The Two Pillars of Mobile AR Development

If you're building augmented reality experiences for smartphones, two platforms dominate the landscape: Apple's ARKit (for iOS) and Google's ARCore (for Android). Both provide the foundational capabilities needed for world-tracking, surface detection, and rendering — but they differ in architecture, device support, available features, and developer experience in important ways.

This guide walks through the key distinctions to help you make an informed choice — or plan for both.

Platform Overview

Attribute ARKit (Apple) ARCore (Google)
Platform iOS / iPadOS / visionOS Android (+ some iOS support)
First Released 2017 (iOS 11) 2018
Supported Devices iPhone 6s and later, recent iPads 200+ certified Android devices
Primary Language Swift / Objective-C Java / Kotlin / C / Unity
Scene Understanding Advanced (LiDAR on Pro models) Good (improving with Depth API)

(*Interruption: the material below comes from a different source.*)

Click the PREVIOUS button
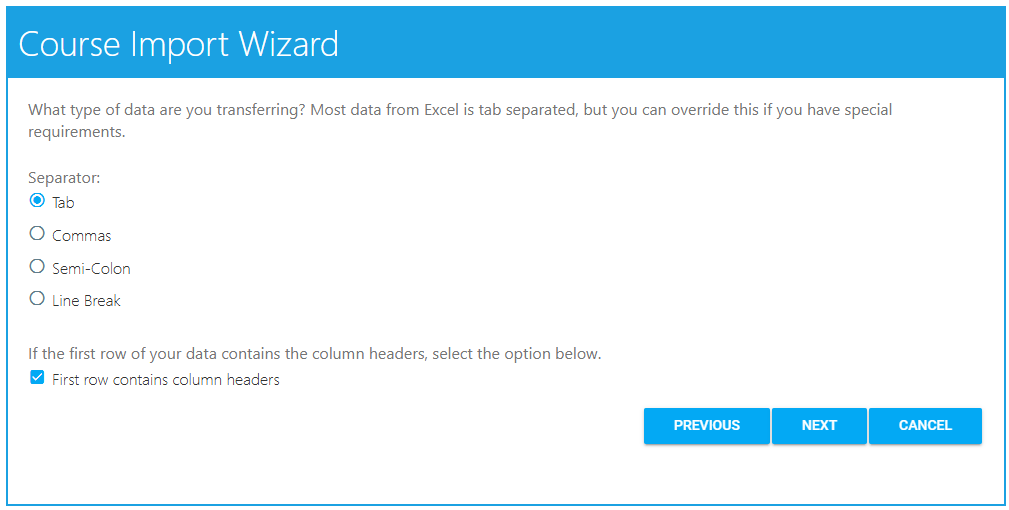Image resolution: width=1009 pixels, height=510 pixels. click(706, 425)
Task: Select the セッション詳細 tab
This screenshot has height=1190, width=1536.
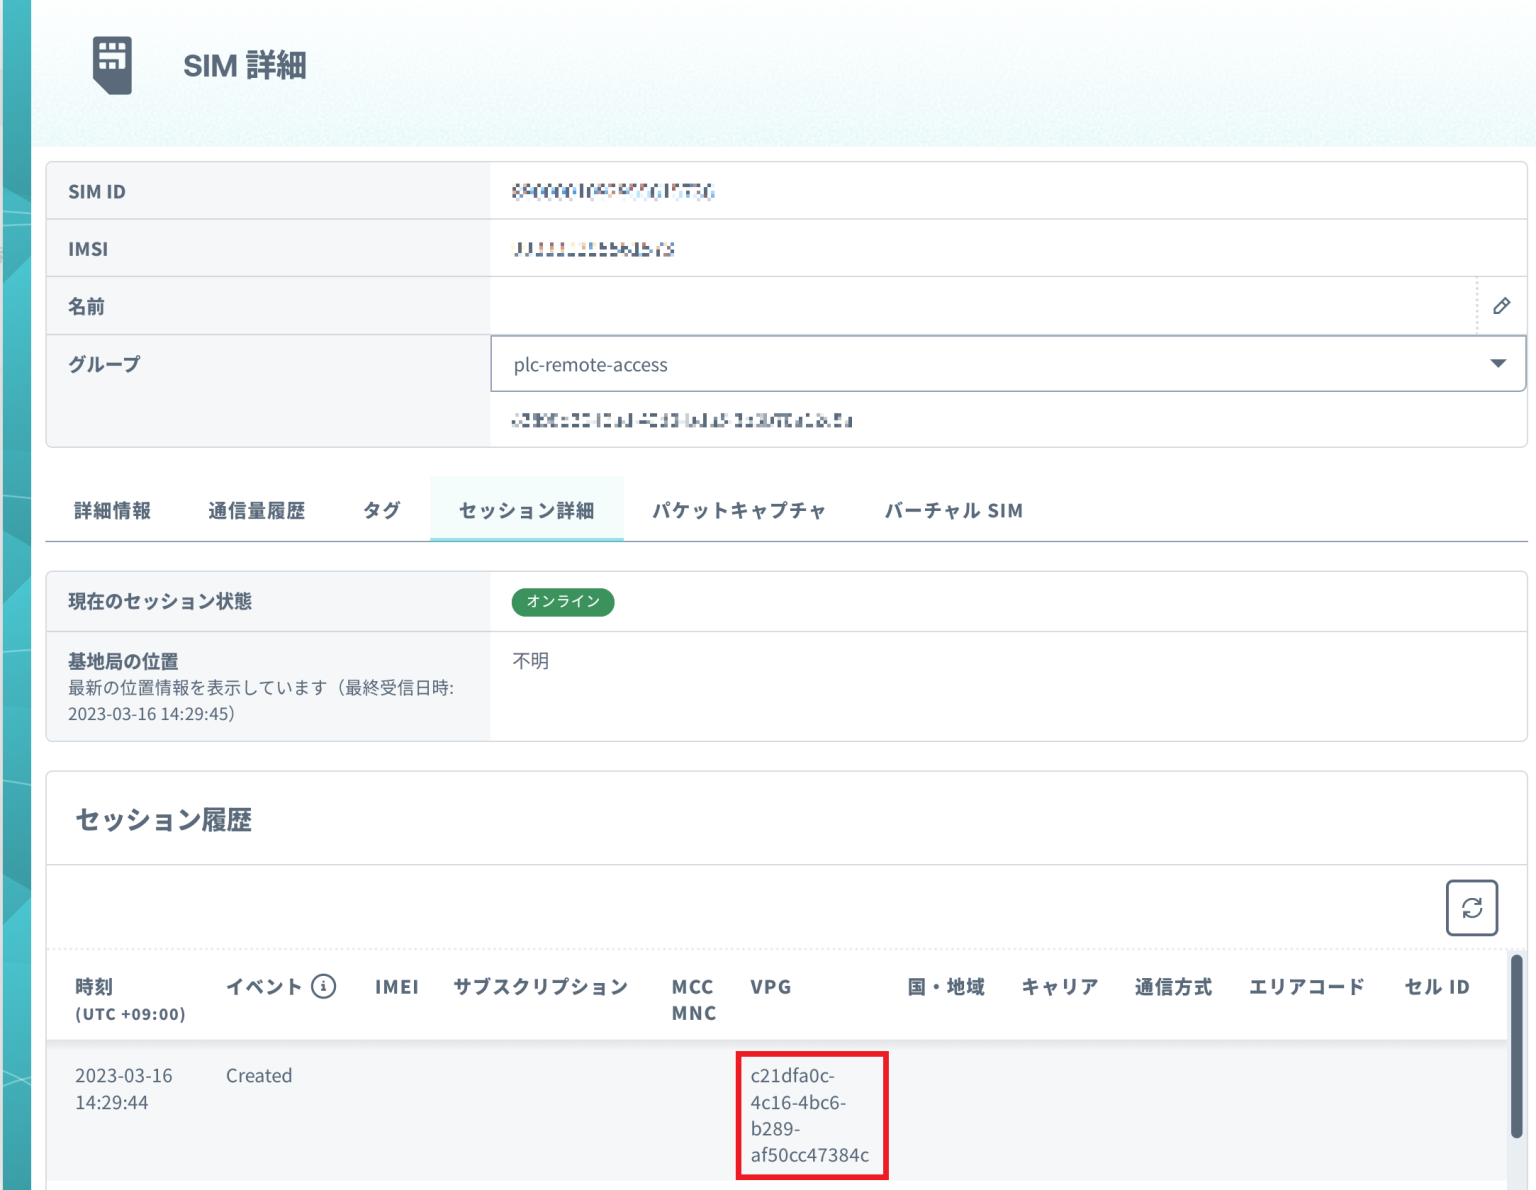Action: click(526, 511)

Core Capabilities: Where They Align

Both ARKit and ARCore offer the fundamental building blocks of mobile AR:

  • Motion tracking: Tracking the device's position and orientation as it moves through space.
  • Environmental understanding: Detecting horizontal and vertical planes (floors, walls, tables).
  • Light estimation: Adjusting the brightness of virtual objects to match real-world lighting conditions.
  • Anchors: Attaching virtual objects to specific real-world positions so they stay in place.

Where ARKit Pulls Ahead

LiDAR Integration

On iPhone 12 Pro and later Pro models, ARKit can leverage the LiDAR scanner for instant plane detection, significantly improved occlusion (virtual objects being correctly hidden behind real objects), and faster scene understanding in low light. This is a meaningful technical advantage with no direct Android equivalent at scale.

Face Tracking

ARKit's face tracking is exceptionally detailed, mapping over 50 facial muscle expressions in real time using the TrueDepth camera. This is the engine behind high-quality face filter apps and is ahead of ARCore's face mesh capabilities.

Consistent Hardware

Because Apple controls both hardware and software, ARKit performs consistently across supported devices. Developers can reliably target specific capabilities knowing they'll behave as expected.

Where ARCore Has the Edge

Reach

Android holds the majority of global smartphone market share. If your AR app targets developing markets or users who can't afford premium iPhones, ARCore gives you access to a far larger user base.

Google's Cloud Anchors

ARCore's Cloud Anchors API allows multiple users on different devices to share the same AR experience in the same physical space — a core requirement for multiplayer AR and enterprise collaboration tools. Apple has its own collaborative AR via SwiftUI/RealityKit, but ARCore's cloud infrastructure is more mature for multi-user scenarios.

Geospatial API

ARCore's Geospatial API (powered by Google Maps data) enables remarkably precise outdoor AR anchoring — placing virtual objects at specific GPS coordinates with sub-meter accuracy using Street View imagery for alignment. This is a standout capability for location-based AR experiences.

Cross-Platform Options

If you want to ship on both iOS and Android, consider these abstraction layers:

  • Unity AR Foundation: A Unity plugin that provides a unified API targeting both ARKit and ARCore. The most popular choice for cross-platform AR games and experiences.
  • 8th Wall: A WebAR platform that works in mobile browsers on any device, bypassing the need for ARKit or ARCore entirely.
  • Niantic Lightship: Built on the technology behind Pokémon GO, ideal for location-based multiplayer AR at scale.

Which Should You Choose?

The answer depends on your target audience and required features:

  • Building a premium consumer app where visual quality matters most? ARKit first.
  • Targeting the broadest possible user base or emerging markets? ARCore first.
  • Need outdoor location-based AR? ARCore's Geospatial API is hard to beat.
  • Need face filters and facial expression tracking? ARKit leads here.
  • Want to cover both platforms efficiently? Unity AR Foundation.

Understanding these platforms deeply will save you significant development time and help you build AR experiences that take full advantage of the hardware your users already carry in their pockets.